## Extracted data entries
==================================================
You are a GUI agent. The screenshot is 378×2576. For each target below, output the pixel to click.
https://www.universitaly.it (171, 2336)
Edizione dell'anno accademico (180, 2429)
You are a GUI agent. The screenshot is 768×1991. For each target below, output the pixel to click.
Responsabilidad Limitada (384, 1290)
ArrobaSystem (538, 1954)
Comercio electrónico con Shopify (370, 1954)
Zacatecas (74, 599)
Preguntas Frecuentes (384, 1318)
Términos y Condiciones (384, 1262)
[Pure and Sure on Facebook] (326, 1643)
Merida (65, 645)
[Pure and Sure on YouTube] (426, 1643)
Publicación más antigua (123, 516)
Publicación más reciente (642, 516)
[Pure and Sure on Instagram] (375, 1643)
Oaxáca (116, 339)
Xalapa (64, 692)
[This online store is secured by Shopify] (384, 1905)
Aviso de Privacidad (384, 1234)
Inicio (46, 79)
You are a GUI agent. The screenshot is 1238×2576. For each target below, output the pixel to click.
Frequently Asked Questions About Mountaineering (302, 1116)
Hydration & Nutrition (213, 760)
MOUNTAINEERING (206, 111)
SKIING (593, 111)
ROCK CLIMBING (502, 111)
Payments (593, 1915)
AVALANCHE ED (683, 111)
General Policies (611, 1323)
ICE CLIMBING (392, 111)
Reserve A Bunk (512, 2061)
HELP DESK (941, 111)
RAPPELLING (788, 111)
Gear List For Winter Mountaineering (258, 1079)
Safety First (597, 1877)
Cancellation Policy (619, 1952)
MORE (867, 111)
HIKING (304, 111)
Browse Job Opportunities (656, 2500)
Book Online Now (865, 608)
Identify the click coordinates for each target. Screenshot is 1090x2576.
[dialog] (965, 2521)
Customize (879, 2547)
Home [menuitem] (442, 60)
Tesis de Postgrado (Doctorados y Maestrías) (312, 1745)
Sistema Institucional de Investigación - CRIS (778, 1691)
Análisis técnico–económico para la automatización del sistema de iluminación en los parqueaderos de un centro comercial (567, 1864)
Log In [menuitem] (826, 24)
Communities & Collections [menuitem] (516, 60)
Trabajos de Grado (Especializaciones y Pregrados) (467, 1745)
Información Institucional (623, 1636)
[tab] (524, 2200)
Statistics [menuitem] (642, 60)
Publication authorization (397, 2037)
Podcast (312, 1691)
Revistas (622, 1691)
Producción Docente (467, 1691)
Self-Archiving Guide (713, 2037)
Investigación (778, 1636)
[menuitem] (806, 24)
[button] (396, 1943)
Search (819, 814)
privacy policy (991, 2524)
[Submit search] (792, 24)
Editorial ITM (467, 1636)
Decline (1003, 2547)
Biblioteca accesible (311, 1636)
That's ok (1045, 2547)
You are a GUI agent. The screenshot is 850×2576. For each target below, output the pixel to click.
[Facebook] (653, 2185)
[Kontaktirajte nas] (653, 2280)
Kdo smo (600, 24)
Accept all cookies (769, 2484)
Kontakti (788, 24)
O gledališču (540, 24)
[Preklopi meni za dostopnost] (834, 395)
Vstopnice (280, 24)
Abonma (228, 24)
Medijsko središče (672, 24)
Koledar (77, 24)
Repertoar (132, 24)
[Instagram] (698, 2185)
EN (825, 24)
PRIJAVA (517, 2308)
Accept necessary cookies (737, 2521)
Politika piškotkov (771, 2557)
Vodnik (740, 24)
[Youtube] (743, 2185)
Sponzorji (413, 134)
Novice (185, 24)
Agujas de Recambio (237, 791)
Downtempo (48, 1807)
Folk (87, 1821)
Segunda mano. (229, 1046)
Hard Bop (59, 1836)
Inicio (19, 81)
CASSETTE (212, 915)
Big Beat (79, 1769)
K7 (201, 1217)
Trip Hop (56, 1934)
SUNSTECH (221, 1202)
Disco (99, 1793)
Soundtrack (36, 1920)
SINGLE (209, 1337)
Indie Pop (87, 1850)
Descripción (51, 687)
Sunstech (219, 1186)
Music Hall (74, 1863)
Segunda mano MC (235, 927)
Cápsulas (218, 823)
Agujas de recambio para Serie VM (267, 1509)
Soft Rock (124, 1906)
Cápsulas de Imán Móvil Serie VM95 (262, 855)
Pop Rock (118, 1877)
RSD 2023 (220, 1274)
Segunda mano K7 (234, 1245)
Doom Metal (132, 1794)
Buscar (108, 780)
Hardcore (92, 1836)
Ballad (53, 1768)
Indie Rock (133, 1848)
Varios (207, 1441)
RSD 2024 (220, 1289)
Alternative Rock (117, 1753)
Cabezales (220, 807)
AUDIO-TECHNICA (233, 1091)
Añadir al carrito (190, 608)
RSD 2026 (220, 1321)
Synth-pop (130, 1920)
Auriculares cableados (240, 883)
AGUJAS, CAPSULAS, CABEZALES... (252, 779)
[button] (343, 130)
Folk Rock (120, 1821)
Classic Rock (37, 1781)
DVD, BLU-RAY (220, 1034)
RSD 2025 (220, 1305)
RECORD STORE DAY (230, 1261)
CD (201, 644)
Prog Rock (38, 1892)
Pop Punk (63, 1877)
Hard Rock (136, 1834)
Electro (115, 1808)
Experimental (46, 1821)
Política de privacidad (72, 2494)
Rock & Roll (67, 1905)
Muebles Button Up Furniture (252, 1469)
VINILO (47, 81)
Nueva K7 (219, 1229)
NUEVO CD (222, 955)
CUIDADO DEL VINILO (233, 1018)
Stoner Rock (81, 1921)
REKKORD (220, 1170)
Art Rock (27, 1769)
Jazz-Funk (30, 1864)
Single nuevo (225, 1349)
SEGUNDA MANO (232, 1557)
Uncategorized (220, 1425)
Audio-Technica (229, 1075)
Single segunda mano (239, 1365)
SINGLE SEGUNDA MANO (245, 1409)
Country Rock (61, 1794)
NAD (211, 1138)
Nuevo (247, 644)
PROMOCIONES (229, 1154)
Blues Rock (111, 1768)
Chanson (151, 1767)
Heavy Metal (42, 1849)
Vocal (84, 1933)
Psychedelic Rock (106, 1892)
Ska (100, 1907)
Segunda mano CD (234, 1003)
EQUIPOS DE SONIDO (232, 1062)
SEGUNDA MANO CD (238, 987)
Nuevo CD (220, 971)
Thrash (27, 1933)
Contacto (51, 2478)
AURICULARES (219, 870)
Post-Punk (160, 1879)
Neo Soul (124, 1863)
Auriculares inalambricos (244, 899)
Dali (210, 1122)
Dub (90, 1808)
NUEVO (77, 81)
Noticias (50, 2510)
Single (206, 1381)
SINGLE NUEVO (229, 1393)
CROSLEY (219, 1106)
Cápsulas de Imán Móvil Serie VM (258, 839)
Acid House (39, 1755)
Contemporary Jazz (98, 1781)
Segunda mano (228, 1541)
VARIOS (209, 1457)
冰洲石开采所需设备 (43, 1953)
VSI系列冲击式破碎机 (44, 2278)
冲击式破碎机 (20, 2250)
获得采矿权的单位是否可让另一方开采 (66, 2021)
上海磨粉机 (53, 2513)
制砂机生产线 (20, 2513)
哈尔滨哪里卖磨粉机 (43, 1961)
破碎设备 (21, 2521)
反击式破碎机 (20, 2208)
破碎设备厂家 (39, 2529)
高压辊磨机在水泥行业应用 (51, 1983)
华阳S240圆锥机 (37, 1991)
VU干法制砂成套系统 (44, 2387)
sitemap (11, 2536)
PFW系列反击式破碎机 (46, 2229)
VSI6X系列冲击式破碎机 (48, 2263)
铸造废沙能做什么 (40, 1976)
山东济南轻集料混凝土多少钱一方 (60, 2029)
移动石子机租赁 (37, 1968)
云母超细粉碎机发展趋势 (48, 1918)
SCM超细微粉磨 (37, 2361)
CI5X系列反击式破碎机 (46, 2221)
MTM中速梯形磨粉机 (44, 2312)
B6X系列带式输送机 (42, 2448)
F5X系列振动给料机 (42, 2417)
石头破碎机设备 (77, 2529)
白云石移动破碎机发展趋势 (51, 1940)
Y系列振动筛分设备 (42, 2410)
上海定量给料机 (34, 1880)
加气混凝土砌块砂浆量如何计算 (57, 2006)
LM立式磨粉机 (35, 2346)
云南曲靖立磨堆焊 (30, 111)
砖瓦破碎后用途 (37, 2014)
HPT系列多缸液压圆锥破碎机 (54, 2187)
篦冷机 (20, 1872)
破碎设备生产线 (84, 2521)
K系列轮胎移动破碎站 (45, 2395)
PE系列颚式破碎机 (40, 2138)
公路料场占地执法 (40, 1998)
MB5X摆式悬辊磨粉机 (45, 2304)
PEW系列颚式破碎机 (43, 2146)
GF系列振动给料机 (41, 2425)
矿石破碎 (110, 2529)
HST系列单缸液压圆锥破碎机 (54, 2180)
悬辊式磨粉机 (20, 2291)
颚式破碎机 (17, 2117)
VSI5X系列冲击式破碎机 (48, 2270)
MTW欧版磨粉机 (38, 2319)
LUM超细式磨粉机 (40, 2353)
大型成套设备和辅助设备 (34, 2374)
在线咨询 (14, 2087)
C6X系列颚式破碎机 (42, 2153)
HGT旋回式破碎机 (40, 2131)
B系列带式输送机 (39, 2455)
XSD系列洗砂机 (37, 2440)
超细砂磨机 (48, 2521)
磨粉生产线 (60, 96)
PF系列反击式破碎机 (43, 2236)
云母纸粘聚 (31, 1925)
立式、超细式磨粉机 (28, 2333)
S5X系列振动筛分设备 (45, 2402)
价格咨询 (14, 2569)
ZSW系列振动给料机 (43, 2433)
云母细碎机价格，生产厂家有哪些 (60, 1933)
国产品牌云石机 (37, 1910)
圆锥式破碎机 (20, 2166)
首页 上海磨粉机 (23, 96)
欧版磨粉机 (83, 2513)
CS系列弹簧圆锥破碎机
==================================================
Write out exactly the lines above between the line with "Payments (593, 1915)" and the line with "Tesis de Postgrado", inclusive, and nothing beyond them.

Payments (593, 1915)
AVALANCHE ED (683, 111)
General Policies (611, 1323)
ICE CLIMBING (392, 111)
Reserve A Bunk (512, 2061)
HELP DESK (941, 111)
RAPPELLING (788, 111)
Gear List For Winter Mountaineering (258, 1079)
Safety First (597, 1877)
Cancellation Policy (619, 1952)
MORE (867, 111)
HIKING (304, 111)
Browse Job Opportunities (656, 2500)
Book Online Now (865, 608)
Identify the click coordinates for each target. Screenshot is 1090x2576.
[dialog] (965, 2521)
Customize (879, 2547)
Home [menuitem] (442, 60)
Tesis de Postgrado (Doctorados y Maestrías) (312, 1745)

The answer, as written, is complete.